Although this law includes doctors and nurses, Gary Dougherty, the executive director of Planned Parenthood Affiliates of Ohio, said it was mainly aimed towards pharmacists, namely those who don't want to dispense prescriptions for birth control and emergency contraception, according to an article appearing Tuesday in The Lantern.

Faber said in a March 29, 2004 Port Clinton News Herald article the morning-after pill can cause abortions, and that pharmacists who don't know their customer's situation shouldn't be forced to do something that makes them uncomfortable.

Faber's law, however, flies in the face of everything a pharmacist believes and swears to do when they become a pharmacist. The pharmacist's oath states that the "welfare of humanity and relief of human suffering" is the primary concern of a pharmacist, and according to a professor of pharmacy practice and administration, Robert A. Buerki, pharmacists must place their patient's well-being at the center of their professional practice.
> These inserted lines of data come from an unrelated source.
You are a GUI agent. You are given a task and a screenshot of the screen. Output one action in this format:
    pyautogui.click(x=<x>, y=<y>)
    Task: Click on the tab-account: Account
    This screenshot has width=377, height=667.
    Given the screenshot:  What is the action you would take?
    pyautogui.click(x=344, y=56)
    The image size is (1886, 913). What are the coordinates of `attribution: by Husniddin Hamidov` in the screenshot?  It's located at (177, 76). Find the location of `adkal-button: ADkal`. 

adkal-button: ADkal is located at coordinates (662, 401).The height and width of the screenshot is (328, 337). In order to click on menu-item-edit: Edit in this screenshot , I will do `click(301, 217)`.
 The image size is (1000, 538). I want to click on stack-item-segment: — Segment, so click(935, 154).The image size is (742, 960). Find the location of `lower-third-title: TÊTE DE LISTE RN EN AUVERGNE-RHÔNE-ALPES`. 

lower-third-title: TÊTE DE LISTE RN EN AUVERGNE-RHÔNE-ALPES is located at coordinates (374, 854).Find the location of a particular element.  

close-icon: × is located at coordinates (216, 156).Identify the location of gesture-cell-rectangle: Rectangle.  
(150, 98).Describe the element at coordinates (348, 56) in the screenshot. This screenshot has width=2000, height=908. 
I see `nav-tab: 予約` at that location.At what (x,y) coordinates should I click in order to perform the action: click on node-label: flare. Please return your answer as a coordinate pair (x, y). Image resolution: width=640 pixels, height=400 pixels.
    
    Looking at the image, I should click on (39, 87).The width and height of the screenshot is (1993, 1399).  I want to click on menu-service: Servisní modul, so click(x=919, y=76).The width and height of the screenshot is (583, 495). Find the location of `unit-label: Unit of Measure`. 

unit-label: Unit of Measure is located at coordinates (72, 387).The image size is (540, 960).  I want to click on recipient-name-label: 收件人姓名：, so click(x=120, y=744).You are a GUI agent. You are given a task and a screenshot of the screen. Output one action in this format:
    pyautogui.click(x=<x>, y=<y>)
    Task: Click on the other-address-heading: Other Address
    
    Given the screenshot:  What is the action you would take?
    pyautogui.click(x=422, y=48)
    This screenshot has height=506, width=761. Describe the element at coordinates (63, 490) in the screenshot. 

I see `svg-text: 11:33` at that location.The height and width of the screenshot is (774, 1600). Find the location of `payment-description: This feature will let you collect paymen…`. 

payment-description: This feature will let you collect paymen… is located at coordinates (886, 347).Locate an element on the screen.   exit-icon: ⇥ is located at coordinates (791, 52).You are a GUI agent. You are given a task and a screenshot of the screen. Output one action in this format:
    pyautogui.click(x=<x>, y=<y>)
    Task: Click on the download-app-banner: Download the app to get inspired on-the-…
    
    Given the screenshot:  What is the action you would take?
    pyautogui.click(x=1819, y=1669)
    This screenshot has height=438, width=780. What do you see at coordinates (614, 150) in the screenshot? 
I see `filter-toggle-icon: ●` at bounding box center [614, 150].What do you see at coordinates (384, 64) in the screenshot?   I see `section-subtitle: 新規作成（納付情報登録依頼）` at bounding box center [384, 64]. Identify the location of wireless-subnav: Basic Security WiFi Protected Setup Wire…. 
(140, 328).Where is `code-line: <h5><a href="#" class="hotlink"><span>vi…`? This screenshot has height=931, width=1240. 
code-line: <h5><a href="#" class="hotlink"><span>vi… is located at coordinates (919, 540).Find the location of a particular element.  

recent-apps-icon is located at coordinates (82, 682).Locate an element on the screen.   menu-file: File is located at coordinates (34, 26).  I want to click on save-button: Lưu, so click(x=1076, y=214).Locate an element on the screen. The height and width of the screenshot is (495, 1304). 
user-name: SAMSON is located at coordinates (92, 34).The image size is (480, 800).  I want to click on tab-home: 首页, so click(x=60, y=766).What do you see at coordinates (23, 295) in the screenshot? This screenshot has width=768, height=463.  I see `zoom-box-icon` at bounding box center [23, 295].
In addition, the way the bill is worded is so vague that, according to Dougherty, it could be used to withhold chemotherapy from a pregnant cancer patient because the chemotherapy could potentially cause the woman to have an unplanned abortion.

A pharmacist's ultimate moral responsibility, more than any religious belief that they might hold, when prescribing a drug should be to protect not just their patients' physical health, but mental health as well. Whether it's withholding life-saving treatment because it might harm an unborn child or stealing a rape victim's peace of mind that they won't give birth to their rapist's child, the right of refusal has the potential to negatively affect the health of many women.

Any pharmacy student who feels they can't morally justify prescribing birth control or the morning-after pill should seriously reconsider their choice of career field. This bill should not pass in any form, vaguely or specifically worded.